Patent Document 2 discloses a method for manufacturing rails in which compressive residual stress is imparted by cooling from the top to the upper neck or bottom with high-pressure gas or hydrated gas, thereby improving the fracture resistance of the rail fastening parts.

Patent Document 3 discloses a rail with excellent fatigue damage resistance in the web portion, which has a specified chemical composition, in which 90% or more by area of the metal structure of the cross section of the rail web portion is pearlite structure, the minimum hardness value of the cross section of the rail web portion is Hv300 or more, and the difference between the maximum and minimum hardness values of the cross section of the rail web portion is Hv40 or less.

Japanese Patent Publication No. 62-99438 Japanese Patent Publication No. 59-47326 International Publication No. 2020/189232

However, the above conventional technologies have the following problems that need to be solved. The technology disclosed in Patent Document 1 has low production efficiency because it is necessary to maintain the temperature until the bainite transformation starts. In addition, the technology disclosed in Patent Document 2 places the highest priority on obtaining the wear resistance/fatigue damage resistance of the head, so the desired crack propagation inhibition ability of the abdomen is not necessarily obtained, and depending on the manufacturing conditions, there is a possibility of generating a martensite structure with high crack sensitivity. Furthermore, with the technology described in Patent Document 3, depending on the combination of ingredients and manufacturing conditions, there may be variations in surface hardness, and it is difficult to say that the fracture resistance of the abdomen is sufficient.

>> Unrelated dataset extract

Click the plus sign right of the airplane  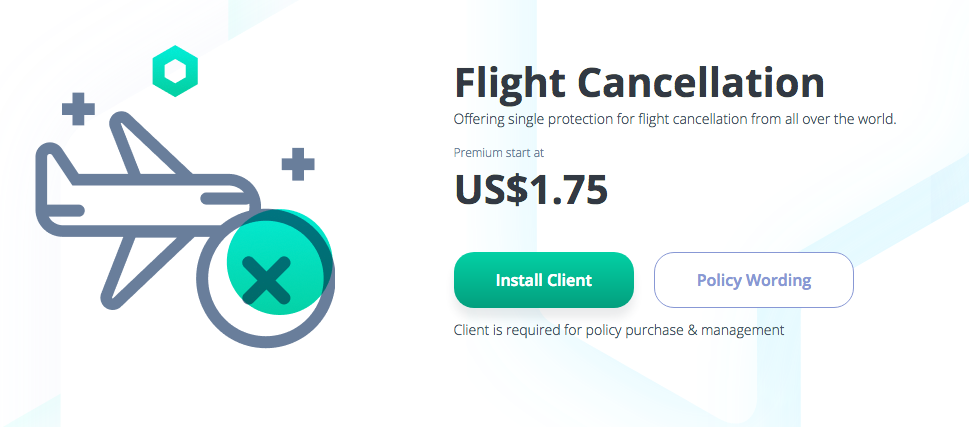pyautogui.click(x=297, y=163)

The present invention has been made to advantageously solve the above-mentioned problems, and aims to provide a rail with excellent resistance to breakage in the rail web portion, together with a manufacturing method thereof.

To solve the above problems, the inventors produced rails with different C, Si, Mn and Cr contents and thoroughly investigated the hardness and three-point bending characteristics of the rail web. As a result, they found that excellent breakage resistance can be obtained by ensuring a certain level of hardness on the web surface and by strictly controlling the variation in hardness at the above-mentioned position.

The present invention is based on the above findings, and has the following gist and configuration.
[1] C: 0.70 to 1.20% by mass,
Si: 0.10 to 1.20 mass%,
Mn: 0.10 to 1.50 mass%,
P: 0.035% by mass or less,
S: 0.020% by mass or less, and
Cr: 0.05 to 1.80 mass%;
The balance is Fe and unavoidable impurities.
When the Vickers hardness at a depth of 0.5 mm from the surface of the rail web is measured within a range of ±17.5 mm above and below the center of the rail height, the average Vickers hardness is Hv280 or more with a standard deviation of 5 or less.
rail.
[2] The composition further comprises:
V: 0.30% by mass or less,
Cu: 1.0 mass% or less,
Ni: 1.0 mass% or less,
Nb: 0.05% by mass or less,
Mo: 2.0% by mass or less,
Al: 0.07% by mass or less,
W: 1.0% by mass or less,
Co: 1.0 mass% or less,
B: 0.005% by mass or less,
Ti: 0.05% by mass or less,
Sb: 0.05% by mass or less,
Mg: 0.01% by mass or less,
Ca: 0.02% by mass or less, and
The rail of [1], containing at least one selected from the group consisting of Sn: 0.05% by mass or less.
[3] A method for manufacturing a rail according to [1] or [2],
In manufacturing a rail by hot rolling a steel material having the chemical composition described in [1] or [2], cooling after hot rolling is performed so that the average cooling rate from a cooling start temperature of 750°C or higher to a cooling stop temperature of 450 to 600°C at each of the following positions in the rail web portion: the center position of the rail height, a position 20 mm above the center position of the rail height, and a position 20 mm below the center position of the rail height is 0.4 to 5.0°C/sec, and the difference in the average cooling rate at each position is within 0.5°C/sec.
A method for manufacturing rails.

According to the present invention, it is possible to provide a rail with excellent resistance to fatigue breakage of the rail web portion, together with a manufacturing method thereof. The rail of the present invention contributes to extending the service life of rails for high axle load railways and preventing railway accidents, and is industrially useful. The rail manufacturing method of the present invention can stably manufacture the rail of the present invention, and is industrially useful.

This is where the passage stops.